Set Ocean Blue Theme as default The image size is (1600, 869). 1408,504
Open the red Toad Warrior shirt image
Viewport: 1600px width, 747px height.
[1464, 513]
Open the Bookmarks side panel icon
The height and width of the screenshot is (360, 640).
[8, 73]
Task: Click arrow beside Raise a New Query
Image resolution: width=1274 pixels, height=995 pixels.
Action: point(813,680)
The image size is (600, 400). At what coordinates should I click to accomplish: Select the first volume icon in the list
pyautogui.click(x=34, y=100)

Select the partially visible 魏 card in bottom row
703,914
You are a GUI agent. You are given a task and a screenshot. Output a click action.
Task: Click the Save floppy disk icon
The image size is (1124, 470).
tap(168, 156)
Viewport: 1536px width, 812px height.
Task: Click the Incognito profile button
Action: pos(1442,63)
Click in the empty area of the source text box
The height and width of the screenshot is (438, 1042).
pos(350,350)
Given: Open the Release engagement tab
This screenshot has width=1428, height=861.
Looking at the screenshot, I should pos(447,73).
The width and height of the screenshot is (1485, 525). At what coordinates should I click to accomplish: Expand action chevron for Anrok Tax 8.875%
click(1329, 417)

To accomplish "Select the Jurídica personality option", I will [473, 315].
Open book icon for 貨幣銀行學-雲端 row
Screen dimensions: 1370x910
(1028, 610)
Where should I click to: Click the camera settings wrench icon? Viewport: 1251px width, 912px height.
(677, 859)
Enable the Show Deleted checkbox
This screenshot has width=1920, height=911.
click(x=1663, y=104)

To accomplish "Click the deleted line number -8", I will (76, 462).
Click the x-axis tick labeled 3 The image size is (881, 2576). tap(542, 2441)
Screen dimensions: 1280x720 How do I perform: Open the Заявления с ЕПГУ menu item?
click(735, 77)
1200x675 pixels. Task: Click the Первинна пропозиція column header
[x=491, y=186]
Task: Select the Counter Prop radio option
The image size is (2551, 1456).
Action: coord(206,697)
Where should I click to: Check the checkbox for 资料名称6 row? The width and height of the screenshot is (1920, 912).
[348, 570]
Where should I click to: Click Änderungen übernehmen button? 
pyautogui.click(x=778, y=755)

━━━━━━━━━━

_EXERCISE REQUIREMENTS_
Rewrite the lines above as a numbered list, omitting the blank lines.

_IN RESPONSE_
1. Set Ocean Blue Theme as default The image size is (1600, 869). 1408,504
2. Open the red Toad Warrior shirt image
3. Viewport: 1600px width, 747px height.
4. [1464, 513]
5. Open the Bookmarks side panel icon
6. The height and width of the screenshot is (360, 640).
7. [8, 73]
8. Task: Click arrow beside Raise a New Query
9. Image resolution: width=1274 pixels, height=995 pixels.
10. Action: point(813,680)
11. The image size is (600, 400). At what coordinates should I click to accomplish: Select the first volume icon in the list
12. pyautogui.click(x=34, y=100)
13. Select the partially visible 魏 card in bottom row
14. 703,914
15. You are a GUI agent. You are given a task and a screenshot. Output a click action.
16. Task: Click the Save floppy disk icon
17. The image size is (1124, 470).
18. tap(168, 156)
19. Viewport: 1536px width, 812px height.
20. Task: Click the Incognito profile button
21. Action: pos(1442,63)
22. Click in the empty area of the source text box
23. The height and width of the screenshot is (438, 1042).
24. pos(350,350)
25. Given: Open the Release engagement tab
26. This screenshot has width=1428, height=861.
27. Looking at the screenshot, I should pos(447,73).
28. The width and height of the screenshot is (1485, 525). At what coordinates should I click to accomplish: Expand action chevron for Anrok Tax 8.875%
29. click(1329, 417)
30. To accomplish "Select the Jurídica personality option", I will [473, 315].
31. Open book icon for 貨幣銀行學-雲端 row
32. Screen dimensions: 1370x910
33. (1028, 610)
34. Where should I click to: Click the camera settings wrench icon? Viewport: 1251px width, 912px height.
35. (677, 859)
36. Enable the Show Deleted checkbox
37. This screenshot has width=1920, height=911.
38. click(x=1663, y=104)
39. To accomplish "Click the deleted line number -8", I will (76, 462).
40. Click the x-axis tick labeled 3 The image size is (881, 2576). tap(542, 2441)
41. Screen dimensions: 1280x720 How do I perform: Open the Заявления с ЕПГУ menu item?
42. click(735, 77)
43. 1200x675 pixels. Task: Click the Первинна пропозиція column header
44. [x=491, y=186]
45. Task: Select the Counter Prop radio option
46. The image size is (2551, 1456).
47. Action: coord(206,697)
48. Where should I click to: Check the checkbox for 资料名称6 row? The width and height of the screenshot is (1920, 912).
49. [348, 570]
50. Where should I click to: Click Änderungen übernehmen button? 
51. pyautogui.click(x=778, y=755)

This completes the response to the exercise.